The recent decision in Mitchell v. Commissioner, 775 F.3d 1243 (10th Cir. 2015) affirmed the underlying tax court holding that Mitchell, the seller of a conservation easement on 180 acres of land in Montezuma County, Colorado was not entitled to a deduction under 26 U.S.C.S. § 170(h). The lands were subject to a preexisting mortgage that was not subordinated to the conservation easement until two years after the easement sale. Before subordination, foreclosure of the mortgage rendered the easement defeasible. Subject to defeasance, the easement failed to comply with the federal mandate to protect the easement purposes in perpetuity as of the sale date. The case highlights the importance of accomplishing any necessary mortgage subordination concurrently with the establishment of the conservation easement on the mortgaged lands.
The absence of a contemporaneous written acknowledgment as required by I.R.C. §170(f)(8) may also lead to concerns, as the recent case of Irby v. Commissioner, 139 T.C. No. 14 (U.S.T.C. 2012) illustrates. I.R.C. §170(f)(8) requires a donor to receive from the donee organization a written acknowledgment substantiating the contribution of any gift over $250 in value. In this case, Irby conveyed two “bargain sale” easements to a donor on ranchland in Gunnison County, Colorado. The IRS claimed no contemporaneous written acknowledgment of the easement was provided, and the easement was therefore ineffective. The Tax Court ultimately concluded that the written acknowledgment requirement could be satisfied by a series of documents, including options, settlement agreements, letters and deeds. While the outcome was favorable to the easement seller, a better approach than mounting a tax court defense is to obtain the donor’s contemporaneous writing at the time of the easement sale.

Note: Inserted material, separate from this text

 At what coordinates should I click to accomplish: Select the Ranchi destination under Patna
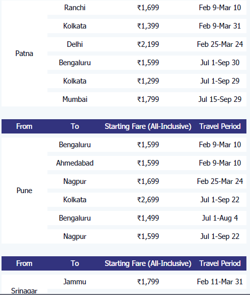[75, 8]
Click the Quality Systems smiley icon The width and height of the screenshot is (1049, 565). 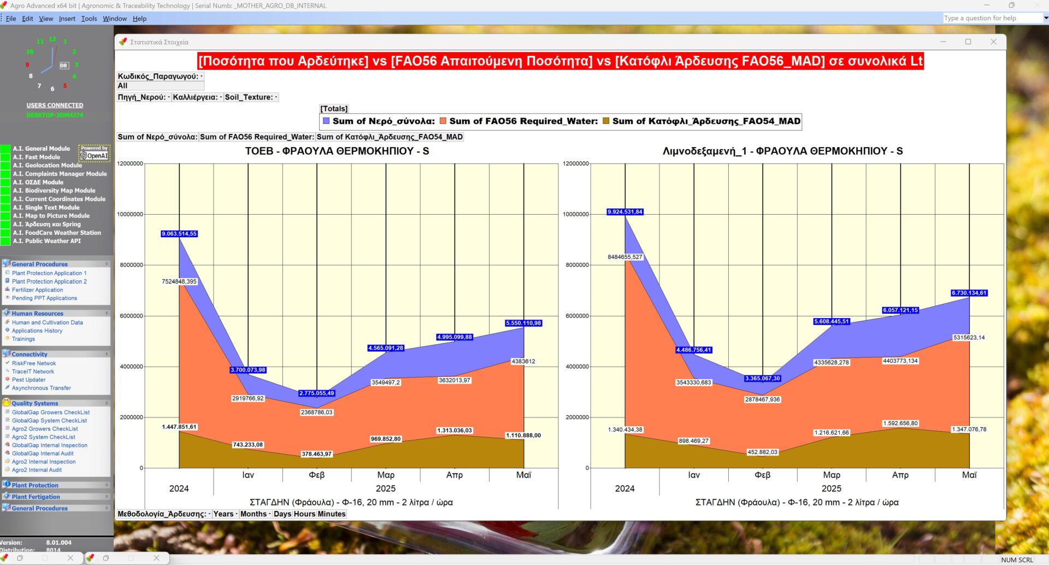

Where boundaries of easement lands may shift, easements have been voided. In Belk v. Commissioner, 774 F.3d 221 (4th Cir. 2014), for example, the Tax Court’s denial of a charitable contribution deduction under 26 U.S.C.S. § 170(h) was upheld where the easement failed to restrict the use of the donated property in perpetuity. The case involved the donation of a conservation easement on a golf course. The easement contained a provision allowing the landowner to substitute, or “swap” land outside the easement boundaries for land within the original easement area. Although the easement provision required any swapped land to be both contiguous and approved by the land trust, the IRS challenged the deduction. The IRS claimed the easement land was not protected in perpetuity, as required by IRC § 170(h)(2)(C). The Tax Court agreed, and the Fourth Circuit upheld its decision. Similarly, in Bosque Canyon Ranch LP et al. v. Commissioner, docket numbers 1067-09 and 25946-11 in the U.S. Tax Court, a conservation easement on lands in Texas was disqualified from charitable contribution deductions where the parcel owners and the donor land trust could, under the easement provisions, modify the easement boundaries.
In sum, the importance of following applicable state and federal statutes and regulations in establishing conservation easements cannot be understated. Properly done, these real property interests can provide invaluable resources for agricultural owners and their families. Failure to be aware of and follow the rules assiduously, however, can yield an undesirable outcome.